Aim of the exercise
Rewrite the portion of the data from its beginning through the line containing "will click(486, 157).", changing "checkbox" to "check box" and leaving everything else as it stands.

Target pointing data

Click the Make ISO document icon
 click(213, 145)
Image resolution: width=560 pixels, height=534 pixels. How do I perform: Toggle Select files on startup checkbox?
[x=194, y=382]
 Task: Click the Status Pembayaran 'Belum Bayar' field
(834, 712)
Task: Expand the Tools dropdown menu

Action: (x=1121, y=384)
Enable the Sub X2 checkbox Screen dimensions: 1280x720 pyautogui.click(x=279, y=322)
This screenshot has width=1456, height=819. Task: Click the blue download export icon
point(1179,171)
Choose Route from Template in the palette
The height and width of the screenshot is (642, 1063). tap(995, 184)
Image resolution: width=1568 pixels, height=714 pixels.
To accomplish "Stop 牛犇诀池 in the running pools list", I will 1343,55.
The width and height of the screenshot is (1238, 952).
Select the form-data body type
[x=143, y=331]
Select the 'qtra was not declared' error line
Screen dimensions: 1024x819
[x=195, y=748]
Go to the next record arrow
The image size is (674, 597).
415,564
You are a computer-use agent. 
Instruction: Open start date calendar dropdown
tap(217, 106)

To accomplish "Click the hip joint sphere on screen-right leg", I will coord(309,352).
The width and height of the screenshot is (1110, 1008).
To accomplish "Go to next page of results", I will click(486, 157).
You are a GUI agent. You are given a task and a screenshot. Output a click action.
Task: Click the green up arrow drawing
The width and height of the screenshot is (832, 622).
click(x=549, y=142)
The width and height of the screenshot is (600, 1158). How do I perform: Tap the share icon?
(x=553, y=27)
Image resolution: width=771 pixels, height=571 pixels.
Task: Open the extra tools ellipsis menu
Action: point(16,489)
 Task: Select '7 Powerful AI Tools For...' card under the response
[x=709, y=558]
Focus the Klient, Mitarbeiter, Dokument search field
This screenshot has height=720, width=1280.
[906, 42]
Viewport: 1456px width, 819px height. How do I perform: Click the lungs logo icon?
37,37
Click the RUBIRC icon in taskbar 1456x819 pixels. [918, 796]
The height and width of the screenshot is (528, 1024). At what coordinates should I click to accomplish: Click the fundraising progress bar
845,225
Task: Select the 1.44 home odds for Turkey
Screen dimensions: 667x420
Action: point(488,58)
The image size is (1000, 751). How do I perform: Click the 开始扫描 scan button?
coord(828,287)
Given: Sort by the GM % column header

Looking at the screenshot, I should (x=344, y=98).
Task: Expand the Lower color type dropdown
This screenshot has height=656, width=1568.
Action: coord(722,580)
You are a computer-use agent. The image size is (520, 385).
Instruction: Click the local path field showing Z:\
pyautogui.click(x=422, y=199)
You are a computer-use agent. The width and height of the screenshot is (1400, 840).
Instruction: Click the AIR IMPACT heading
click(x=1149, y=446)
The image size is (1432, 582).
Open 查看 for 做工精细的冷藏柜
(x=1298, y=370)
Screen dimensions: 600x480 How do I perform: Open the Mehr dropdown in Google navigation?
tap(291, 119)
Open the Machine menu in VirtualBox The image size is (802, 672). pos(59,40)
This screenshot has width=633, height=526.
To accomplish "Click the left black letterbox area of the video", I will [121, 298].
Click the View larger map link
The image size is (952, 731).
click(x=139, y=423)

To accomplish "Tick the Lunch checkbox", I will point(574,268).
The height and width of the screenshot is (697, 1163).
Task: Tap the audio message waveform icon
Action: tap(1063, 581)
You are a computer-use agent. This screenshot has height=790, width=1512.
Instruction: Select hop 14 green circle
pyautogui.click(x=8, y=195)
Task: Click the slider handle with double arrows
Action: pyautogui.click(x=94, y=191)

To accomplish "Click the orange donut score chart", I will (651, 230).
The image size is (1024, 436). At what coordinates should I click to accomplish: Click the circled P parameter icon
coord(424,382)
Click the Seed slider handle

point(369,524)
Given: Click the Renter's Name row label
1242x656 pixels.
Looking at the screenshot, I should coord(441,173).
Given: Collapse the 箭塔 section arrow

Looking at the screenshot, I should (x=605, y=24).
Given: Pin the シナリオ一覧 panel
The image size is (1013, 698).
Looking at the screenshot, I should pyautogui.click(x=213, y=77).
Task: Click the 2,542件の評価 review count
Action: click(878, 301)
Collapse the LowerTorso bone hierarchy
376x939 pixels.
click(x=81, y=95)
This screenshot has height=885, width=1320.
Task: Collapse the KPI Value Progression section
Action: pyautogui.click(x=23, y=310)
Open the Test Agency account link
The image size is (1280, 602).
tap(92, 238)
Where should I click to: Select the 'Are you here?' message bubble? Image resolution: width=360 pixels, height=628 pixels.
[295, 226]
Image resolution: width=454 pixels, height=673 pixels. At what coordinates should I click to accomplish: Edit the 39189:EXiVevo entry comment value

Solution below
Click the Make ISO document icon
 click(213, 145)
Image resolution: width=560 pixels, height=534 pixels. How do I perform: Toggle Select files on startup check box?
[x=194, y=382]
 Task: Click the Status Pembayaran 'Belum Bayar' field
(834, 712)
Task: Expand the Tools dropdown menu

Action: (x=1121, y=384)
Enable the Sub X2 check box Screen dimensions: 1280x720 pyautogui.click(x=279, y=322)
This screenshot has width=1456, height=819. Task: Click the blue download export icon
point(1179,171)
Choose Route from Template in the palette
The height and width of the screenshot is (642, 1063). tap(995, 184)
Image resolution: width=1568 pixels, height=714 pixels.
To accomplish "Stop 牛犇诀池 in the running pools list", I will 1343,55.
The width and height of the screenshot is (1238, 952).
Select the form-data body type
[x=143, y=331]
Select the 'qtra was not declared' error line
Screen dimensions: 1024x819
[x=195, y=748]
Go to the next record arrow
The image size is (674, 597).
415,564
You are a computer-use agent. 
Instruction: Open start date calendar dropdown
tap(217, 106)

To accomplish "Click the hip joint sphere on screen-right leg", I will coord(309,352).
The width and height of the screenshot is (1110, 1008).
To accomplish "Go to next page of results", I will click(486, 157).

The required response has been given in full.